First class on Monday, Jan 5, 2026
NLP is a very popular course, and there are many more requests for registration than what can be accommodated with the available resources. Hence, registration requests will be approved on ERP gradually in batches, taking into consideration the CGPA and seniority of the students. Please do not send emails to the faculty member / TAs regarding registration to the course; we regret to say that individual emails about registration cannot be answered.
This course will require students to understand several CS research papers. There will be assignments that will involve substantial programming in Python. It is advisable to take this course only if you have the necessary background (see below).
Instructor
Saptarshi Ghosh (saptarshi [at] cse.iitkgp.ac.in)
Teaching Assistants
Koyena Chowdhury (koyenachowdhury02 [at] gmail.com)
Rohit Dutta (rohitdutta2510 [at] gmail.com)
Amogh Joshi (amoghjoshi500 [at] gmail.com)
Class Timings and Venue
Monday 14:00 - 14:55 (1 hour)
Tuesday 16:00 - 17:55 (2 hours)
Classroom: NR123 (Nalanda Complex)
Pre-requisites for the course
Data structures and algorithms
Probability and Statistics
Machine Learning
Basics of Graph algorithms
Programming in Python (there will be multiple programming-based assignments)
Course evaluation
Mid-semester exam (written): 30%
End-semester exam (written): 30%
Internal assessment: 30% (3 programming assignments)
Attendance: 10%
Broad topics
Challenges in NLP
Parts of Speech Tagging
Syntax, Dependency Parsing
Language Modeling: N-grams, smoothing
Distributional Semantics, Word Embeddings
RNNs and seq2seq models
Transformers, Attention, BERT
Large Language Models, Prompt Engineering
Applications and special topics (domain-specific NLP, interpretability, etc.)
Text and Reference Literature
Daniel Jurafsky and James Martin. Speech and Language Processing. https://web.stanford.edu/~jurafsky/slp3/
Christopher Manning and Hinrich Schütze. Foundations of Statistical Natural Language Processing. https://nlp.stanford.edu/fsnlp/
Goldberg. A Primer on Neural Network Models for Natural Language Processing. https://arxiv.org/abs/1510.00726
Research papers and online materials to be pointed out in class, especially for the recent topics
Plagiarism policy
Plagiarism in any form - copying from other students or from online resources - will be severely penalized. Every assignment should be done individually or in designated groups. Also you should not use / copy any code that is available online.

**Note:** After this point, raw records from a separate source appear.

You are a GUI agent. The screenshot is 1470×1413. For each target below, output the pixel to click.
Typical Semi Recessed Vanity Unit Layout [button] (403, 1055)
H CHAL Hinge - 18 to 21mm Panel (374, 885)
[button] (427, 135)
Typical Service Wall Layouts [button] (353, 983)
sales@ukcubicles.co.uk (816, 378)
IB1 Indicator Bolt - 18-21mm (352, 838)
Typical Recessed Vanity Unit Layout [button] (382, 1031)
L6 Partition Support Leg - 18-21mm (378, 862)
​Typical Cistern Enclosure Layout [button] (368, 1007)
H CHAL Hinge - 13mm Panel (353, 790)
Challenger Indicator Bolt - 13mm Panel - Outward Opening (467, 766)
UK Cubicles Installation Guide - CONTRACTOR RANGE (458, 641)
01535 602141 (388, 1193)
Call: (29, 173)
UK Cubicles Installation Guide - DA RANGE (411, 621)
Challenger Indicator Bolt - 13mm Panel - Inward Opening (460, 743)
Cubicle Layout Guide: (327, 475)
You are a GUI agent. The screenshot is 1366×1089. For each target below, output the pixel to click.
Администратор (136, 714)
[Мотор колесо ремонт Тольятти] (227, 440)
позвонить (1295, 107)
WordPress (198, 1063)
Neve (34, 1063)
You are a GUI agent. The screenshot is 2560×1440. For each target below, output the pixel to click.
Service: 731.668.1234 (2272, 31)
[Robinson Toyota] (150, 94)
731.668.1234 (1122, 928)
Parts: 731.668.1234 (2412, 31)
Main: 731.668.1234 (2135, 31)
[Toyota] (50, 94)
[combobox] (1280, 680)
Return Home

While you can discuss the concepts and assignments with other students/groups, you should NOT share your code/answers for any assignment with any other student (or with students outside your designated group), until the grading of the assignment is completed. It is your responsibility to ensure that your codes/answers are not available to others.
We will use standard plagiarism detection software to check the similarity of submitted assignments. If we find submissions that are too similar (beyond what can be expected by chance, or due to discussion), all such submissions will be severely penalized. We will NOT attempt to differentiate between who gave the codes and who copied; all involved students will be penalized equally. The minimum penalty for plagiarism in an assignment is a zero on that assignment. There can be more severe penalties for repeat offences, including grade reduction and de-registration from the course.